Were the sins of the son, in their own way, repeated by the father? And would you trust a man’s judgment who says he is acting from grief over his suicidal son and then wants to fly a gyrocopter into the nation’s most sacred and protected airspace? Or would you call it what it is: crazy.

Here is more from the Times story about Hughes’s actions and their own:

“In the end, his flight occurred without incident or escorts. The Times published a story about Hughes’ plans on its website, tampabay.com, shortly after noon when it was clear he had actually taken off and was attempting his flight. His livestream cut in and out but showed his progress. A Times reporter called the Secret Service in Washington, D.C. shortly before 1 p.m. to see if officials were aware of a man in a gyrocopeter flying toward the capital. Public information officers there who did not give their names said they had not heard of the protest. They referred a reporter to Capitol Police. A public information officer did not immediately answer.”

So if it is not a reporter’s job to intervene in such cases, why call the Secret Service at all? This was not a story focused on the performance and safeguards of Homeland Security. And if you were going to call, why wait until after liftoff. Cynics will wonder if the Times was now so invested in the Flight of the Gyrocopter that they did not take action that would ruin what could be the dramatic conclusion to a story. I don’t believe that.

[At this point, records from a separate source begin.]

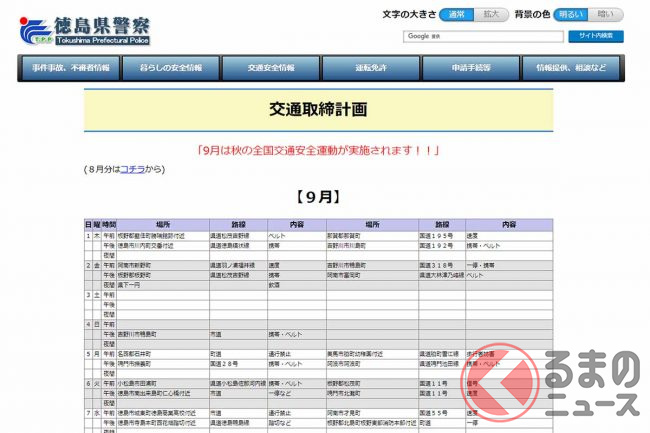
Task: Click the first 場所 column header
Action: pos(163,224)
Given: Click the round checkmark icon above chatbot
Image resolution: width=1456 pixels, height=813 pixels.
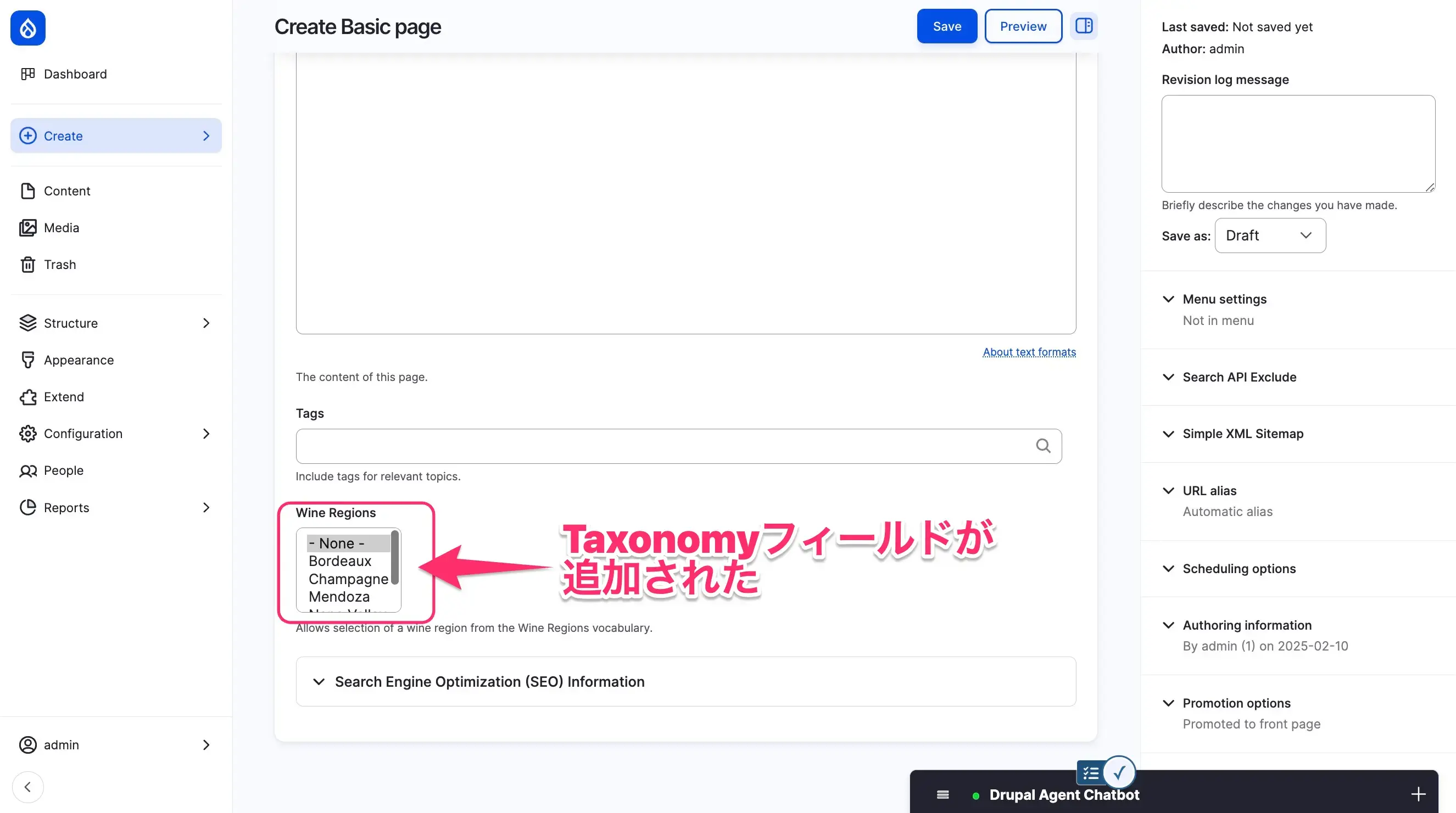Looking at the screenshot, I should click(1119, 772).
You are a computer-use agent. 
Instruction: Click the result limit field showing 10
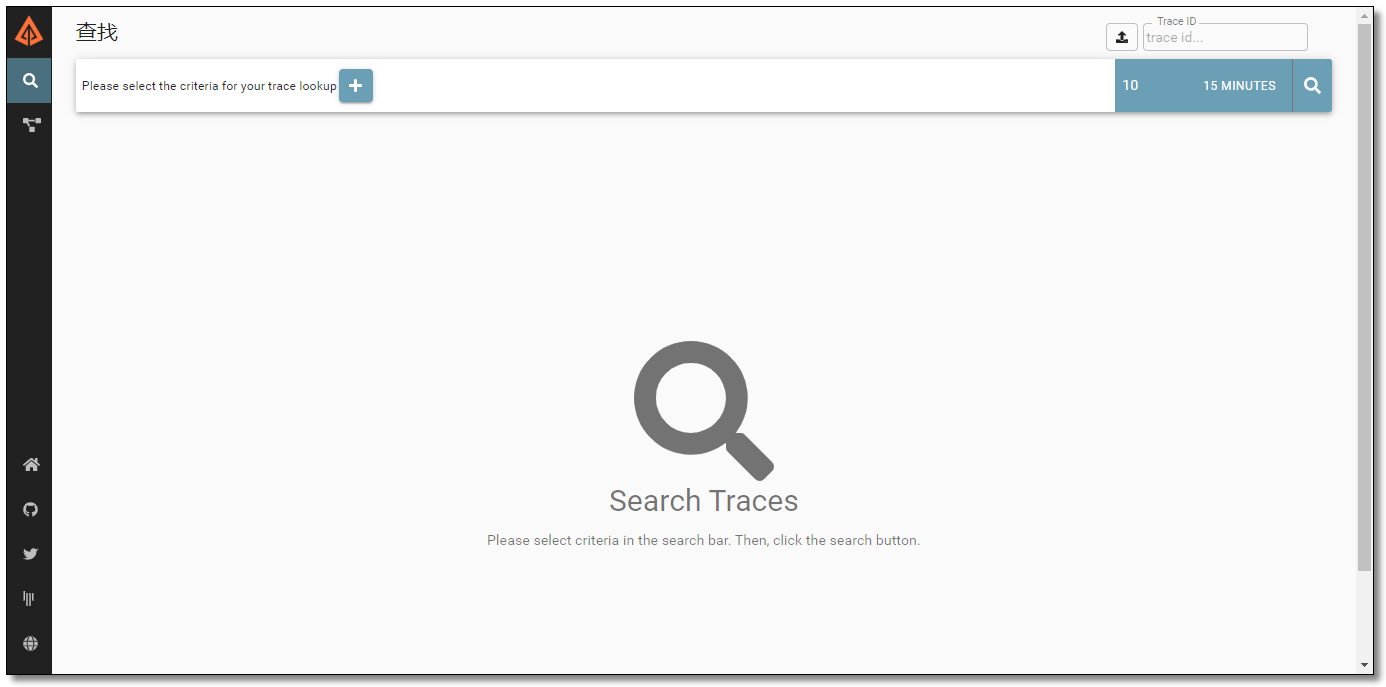coord(1149,86)
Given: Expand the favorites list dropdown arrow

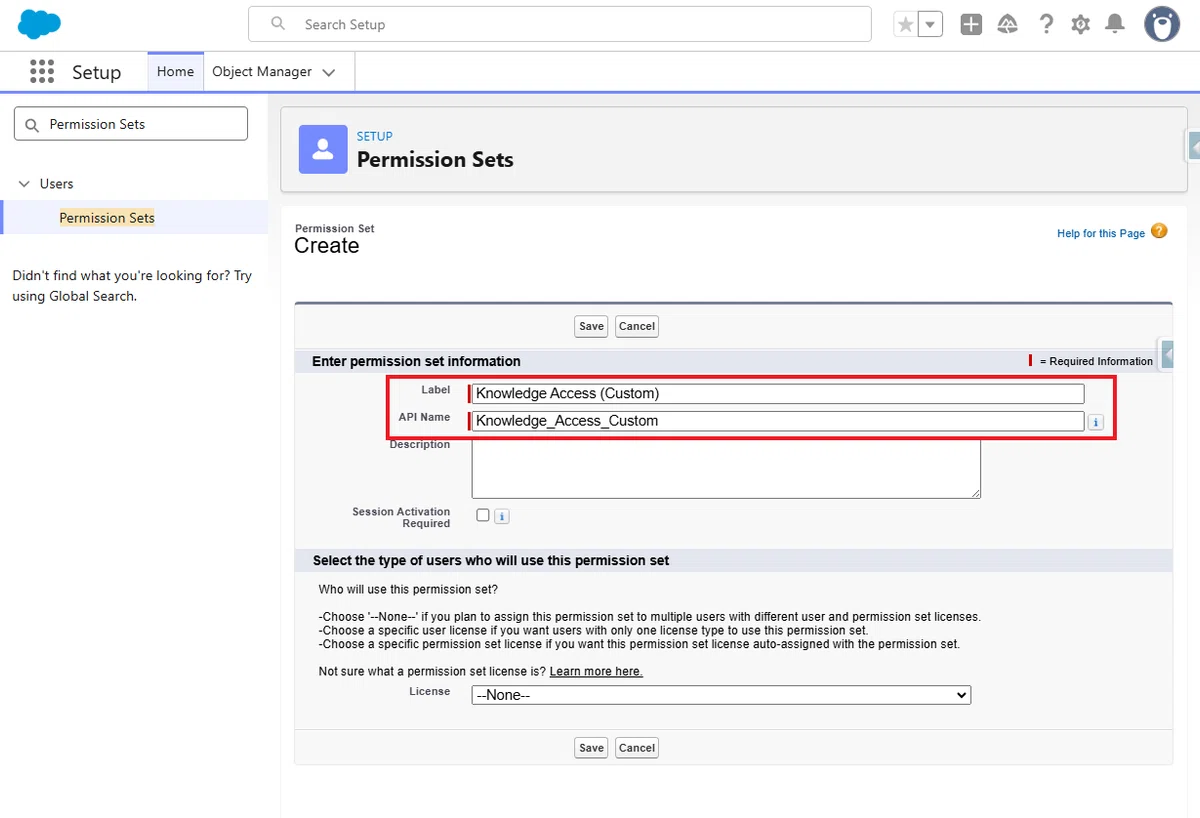Looking at the screenshot, I should point(931,25).
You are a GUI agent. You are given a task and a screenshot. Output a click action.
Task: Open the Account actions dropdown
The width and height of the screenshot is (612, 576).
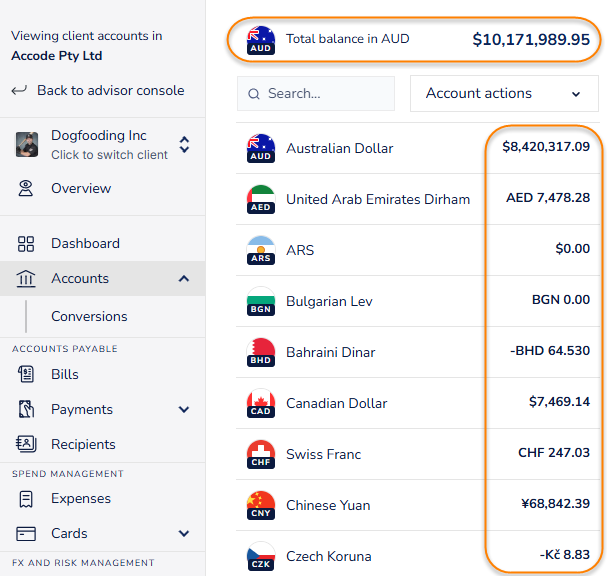504,93
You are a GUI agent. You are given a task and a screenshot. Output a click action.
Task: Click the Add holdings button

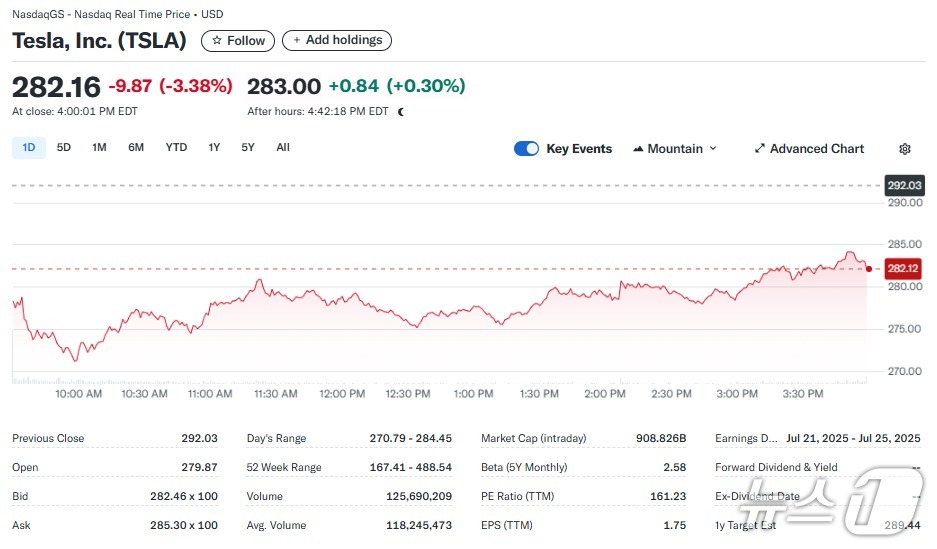coord(337,40)
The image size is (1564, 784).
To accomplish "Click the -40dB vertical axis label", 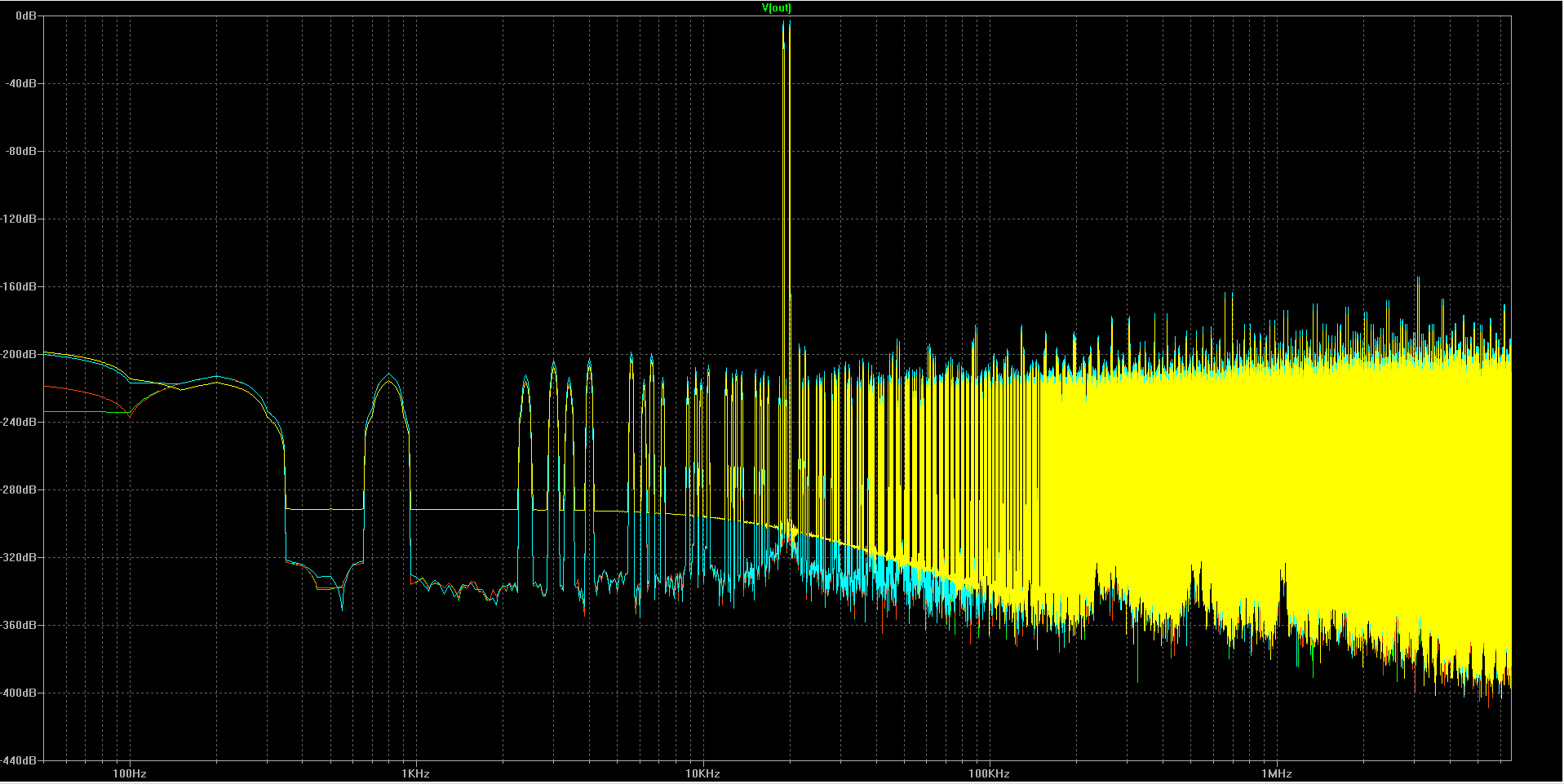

I wish I could consult the late Abe Rosenthal to see how he would have handled it. My guess is that he would have argued that this particular event was not the Pentagon Papers, that a newspaper should not indirectly encourage the actions of a man of questionable judgment who plans to commit a crime, and that the story’s pursuit was not worth even a remote danger to public safety and the reputation of a great news organization.